Für Agressor_innen die kalte SchulterDie gleiche Frage treibt auch Diehl um. Die Uhr, die nicht tickt, 2014 erstmals publiziert, hat sie zu einem zwanzigminütigen Vortrag komprimiert. Als Impulse, das Buch zu schreiben, identifiziert sie primär Erlebnisse ihres persönlichen Umfelds. Diese kennzeichneten, dass ab einem Alter von dreißig Jahren Probleme anfingen: Debatten, wer die Haushaltsarbeit zu erledigen habe, endeten zuungunsten der Frauen; ferner neigten letztere dazu, geschlechtsspezifische Zuschreibungen in ihre Selbstbilder zu integrieren. Druck werde ausgeübt, weil mit Emanzipation das Potenzial einhergehe, die bisherige Praxis unentgeltlicher Haushaltsarbeit umzuwälzen. Ein »wichtiger ökonomischer Pfeiler« drohe zu schwinden. Um wirtschaftliche Interessen zu vertuschen, werde das Märchen von der biologischen Determination von Frauen, aufgrund derer sie zum Kinderwunsch prädestiniert seien, kolportiert. Frauen würden gar zu Opfern vermeintliche Naturgesetze konterkarierender Emanzipation verklärt.
Was Diehl damit andeutet, befindet sich derzeit als Phänomen namens Maskulinismus in einer Konsolidierungsphase: Mannigfaltig genutzt werden die Möglichkeiten, Antipathie gegen Feminist_innen als Forentroll auszuleben, auf Blogs Verschwörungsideen in die Welt zu posaunen, Lehrenden der Gender Studies die Kompetenz abzusprechen oder sie zu bedrohen.
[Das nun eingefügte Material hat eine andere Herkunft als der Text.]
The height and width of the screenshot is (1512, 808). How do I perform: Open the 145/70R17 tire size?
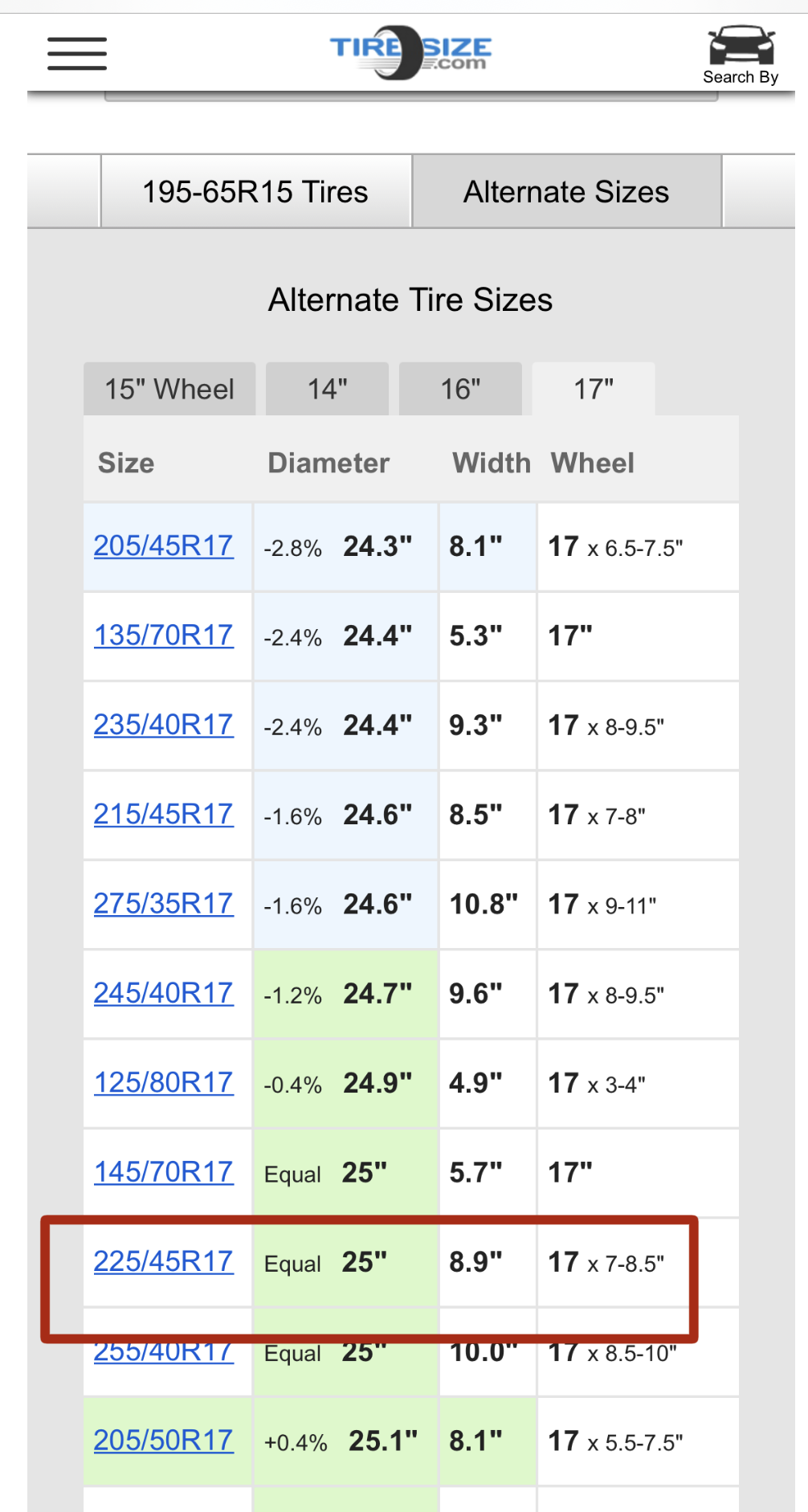(164, 1172)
Sowohl Klemm als auch Diehl deuten an, schon selbst derart angefeindet worden zu sein. An diesem Abend zeigen sie Agressor_innen die kalte Schulter. Auszugehen ist aber davon, dass das Thema mit dem Erstarken konservativer bis rechtsoffener Kräfte so bald nicht vom Tisch sein wird.
Göttinger UsusDer historische Abriss vom Mittelalter über die Frühe Neuzeit bis in die Gegenwart, mit dem Diehl in ihrem Buch die »Mär vom Mutterinstinkt« beleuchtet, fällt knapp aus. Die Genese von »Mütter-Mythen« gerät aus dem Blickfeld. Im Gespräch mit der Literaturwissenschaftlerin Dorothee Kimmich aus Tübingen bewerben Diehl sowie Klemm ein Engagement gegen altbackene Familienentwürfe. Neben entsprechendem Bewusstsein müssten Anreize gestärkt werden, Männer intensiver in die Arbeit im Haushalt zu involvieren.
Eine seitens des Göttinger Tageblatts prophezeite Kontroverse bleibt aus. Bereits vor Beginn der Lesung hatte Kimmich das Potenzial zur Polarisierung entschärft. Sie warb für eine Fokussierung auf Ambivalenzen. Beiden Autorinnen fehlt es nicht an Motivation, solche sichtbar zu machen. An Glut, um den Funken auf die Gäste überspringen zu lassen, mangelt es eigentlich ebenso wenig. Leider erweisen sich die Göttinger_innen an diesem Abend als wenig diskussionsfreudig. Begründet wird das aus dem Publikum heraus mit dem Einwand, Göttingen sei mit dem Thema schon lange vertraut.